Use this dashboard to:
- Review the services, incidents and policies that are causing the most alerts.
- Analyze detailed information on incidents using the Incident Summary panel.
- Drill down to examine data on a granular level with filters.
Incidents Overview
PagerDuty V3 - Incidents Overview Dashboard provides an at-a-glance analysis of triggered, acknowledged, escalated, assigned, and resolved incidents. This dashboard also provides a high-level view of incident trends and comparisons over specified time intervals.
Use this dashboard to:
- Review a high-level view of incident summaries.

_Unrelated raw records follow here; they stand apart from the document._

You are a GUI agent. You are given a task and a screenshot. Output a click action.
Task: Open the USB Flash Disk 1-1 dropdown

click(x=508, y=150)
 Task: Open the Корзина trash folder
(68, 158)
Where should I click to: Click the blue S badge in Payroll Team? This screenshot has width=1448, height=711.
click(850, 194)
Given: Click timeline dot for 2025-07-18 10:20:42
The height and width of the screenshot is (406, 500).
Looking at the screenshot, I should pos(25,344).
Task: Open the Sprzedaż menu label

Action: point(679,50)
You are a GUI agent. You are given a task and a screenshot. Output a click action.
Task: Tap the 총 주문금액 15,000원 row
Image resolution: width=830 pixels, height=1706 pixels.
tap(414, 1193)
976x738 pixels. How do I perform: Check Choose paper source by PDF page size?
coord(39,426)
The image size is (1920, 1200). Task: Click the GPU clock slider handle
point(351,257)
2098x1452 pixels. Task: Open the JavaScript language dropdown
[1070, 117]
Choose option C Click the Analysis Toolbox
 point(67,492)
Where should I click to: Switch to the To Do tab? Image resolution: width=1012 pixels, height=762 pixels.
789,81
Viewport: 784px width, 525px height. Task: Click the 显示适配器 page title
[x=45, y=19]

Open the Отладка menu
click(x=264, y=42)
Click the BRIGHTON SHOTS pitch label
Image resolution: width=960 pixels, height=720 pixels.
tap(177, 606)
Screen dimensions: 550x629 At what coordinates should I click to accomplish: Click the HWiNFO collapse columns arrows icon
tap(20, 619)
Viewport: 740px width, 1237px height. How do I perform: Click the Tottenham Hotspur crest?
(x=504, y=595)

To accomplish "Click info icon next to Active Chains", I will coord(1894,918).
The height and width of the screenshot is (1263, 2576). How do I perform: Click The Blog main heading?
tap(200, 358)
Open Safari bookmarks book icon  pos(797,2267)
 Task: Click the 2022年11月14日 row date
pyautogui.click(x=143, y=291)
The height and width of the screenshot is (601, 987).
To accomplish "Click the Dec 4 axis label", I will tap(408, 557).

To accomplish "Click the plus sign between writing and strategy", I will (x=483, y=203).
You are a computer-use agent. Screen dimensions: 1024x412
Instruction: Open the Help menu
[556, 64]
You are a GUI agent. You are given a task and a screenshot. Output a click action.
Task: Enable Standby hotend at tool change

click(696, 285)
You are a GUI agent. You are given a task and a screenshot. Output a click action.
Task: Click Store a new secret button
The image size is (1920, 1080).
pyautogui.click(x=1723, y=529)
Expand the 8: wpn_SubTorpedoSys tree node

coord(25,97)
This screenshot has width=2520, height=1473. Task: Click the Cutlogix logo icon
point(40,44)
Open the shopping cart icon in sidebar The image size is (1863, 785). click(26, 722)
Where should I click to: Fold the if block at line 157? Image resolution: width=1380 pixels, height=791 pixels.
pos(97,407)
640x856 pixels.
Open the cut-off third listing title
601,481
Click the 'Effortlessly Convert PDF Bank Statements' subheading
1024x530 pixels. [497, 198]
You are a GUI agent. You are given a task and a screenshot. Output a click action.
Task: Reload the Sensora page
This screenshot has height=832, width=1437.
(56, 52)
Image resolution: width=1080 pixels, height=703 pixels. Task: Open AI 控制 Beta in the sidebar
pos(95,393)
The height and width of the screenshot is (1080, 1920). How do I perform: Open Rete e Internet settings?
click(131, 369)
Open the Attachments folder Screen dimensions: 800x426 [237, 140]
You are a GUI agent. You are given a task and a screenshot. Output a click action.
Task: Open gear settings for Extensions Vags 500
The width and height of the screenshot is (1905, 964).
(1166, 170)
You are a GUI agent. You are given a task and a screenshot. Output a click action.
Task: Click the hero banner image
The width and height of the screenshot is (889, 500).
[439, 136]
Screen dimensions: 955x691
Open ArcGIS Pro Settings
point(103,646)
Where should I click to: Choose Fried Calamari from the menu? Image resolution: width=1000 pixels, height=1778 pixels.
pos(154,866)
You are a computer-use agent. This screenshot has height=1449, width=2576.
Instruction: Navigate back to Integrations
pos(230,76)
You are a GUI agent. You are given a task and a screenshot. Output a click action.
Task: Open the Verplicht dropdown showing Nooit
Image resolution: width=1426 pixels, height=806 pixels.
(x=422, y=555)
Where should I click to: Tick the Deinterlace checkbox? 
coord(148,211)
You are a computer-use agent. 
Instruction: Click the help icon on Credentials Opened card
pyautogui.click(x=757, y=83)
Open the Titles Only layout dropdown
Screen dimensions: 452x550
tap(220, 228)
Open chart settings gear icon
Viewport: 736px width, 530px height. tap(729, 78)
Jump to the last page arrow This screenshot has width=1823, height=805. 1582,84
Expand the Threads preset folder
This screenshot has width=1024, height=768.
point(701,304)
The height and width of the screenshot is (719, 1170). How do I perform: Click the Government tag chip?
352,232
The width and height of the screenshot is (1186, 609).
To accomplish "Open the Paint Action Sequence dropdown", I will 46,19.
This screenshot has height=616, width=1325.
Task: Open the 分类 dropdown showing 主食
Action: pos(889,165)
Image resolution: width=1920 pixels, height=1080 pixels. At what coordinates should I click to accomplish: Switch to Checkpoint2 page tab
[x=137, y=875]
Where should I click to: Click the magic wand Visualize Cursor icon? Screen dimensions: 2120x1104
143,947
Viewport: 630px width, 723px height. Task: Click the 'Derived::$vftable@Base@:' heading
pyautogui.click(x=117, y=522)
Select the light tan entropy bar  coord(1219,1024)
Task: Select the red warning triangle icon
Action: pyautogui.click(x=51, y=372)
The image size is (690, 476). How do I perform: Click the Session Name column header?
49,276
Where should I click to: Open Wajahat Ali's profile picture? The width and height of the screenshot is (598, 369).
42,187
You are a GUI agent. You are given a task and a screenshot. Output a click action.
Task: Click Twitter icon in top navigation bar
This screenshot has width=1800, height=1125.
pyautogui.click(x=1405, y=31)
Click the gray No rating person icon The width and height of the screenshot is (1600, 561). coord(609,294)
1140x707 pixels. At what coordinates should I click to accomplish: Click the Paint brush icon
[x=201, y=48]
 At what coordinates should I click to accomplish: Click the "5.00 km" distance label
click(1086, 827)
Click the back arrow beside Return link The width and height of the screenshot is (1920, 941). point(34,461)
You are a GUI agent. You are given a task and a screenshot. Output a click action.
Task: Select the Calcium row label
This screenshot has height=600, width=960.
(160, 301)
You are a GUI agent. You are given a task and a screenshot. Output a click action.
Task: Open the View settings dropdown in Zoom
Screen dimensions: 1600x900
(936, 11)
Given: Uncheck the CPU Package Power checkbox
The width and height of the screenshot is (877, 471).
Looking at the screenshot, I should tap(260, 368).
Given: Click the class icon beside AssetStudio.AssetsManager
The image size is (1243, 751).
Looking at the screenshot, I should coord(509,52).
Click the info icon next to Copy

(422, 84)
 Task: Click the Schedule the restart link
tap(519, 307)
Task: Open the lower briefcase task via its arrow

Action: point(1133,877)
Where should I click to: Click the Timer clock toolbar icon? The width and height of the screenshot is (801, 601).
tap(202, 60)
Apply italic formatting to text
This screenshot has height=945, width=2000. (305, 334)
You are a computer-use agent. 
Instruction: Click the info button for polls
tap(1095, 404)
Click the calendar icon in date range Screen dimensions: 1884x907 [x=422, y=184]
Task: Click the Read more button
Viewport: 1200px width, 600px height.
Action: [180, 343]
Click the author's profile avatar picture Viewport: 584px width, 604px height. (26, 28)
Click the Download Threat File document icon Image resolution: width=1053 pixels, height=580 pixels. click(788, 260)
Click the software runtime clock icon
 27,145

- Compare the state of incidents with that of a previous time
Incidents by Urgency and Escalation Policy
PagerDuty V3 - Incidents by Urgency and Escalation Policy Dashboard provides an overview analysis of urgency events, from low to high, as well as a breakdown of the services impacted by high urgency events.
Use this dashboard to:
- Review see weekly incident summaries.
- Analyze incidents by severity and escalation policy.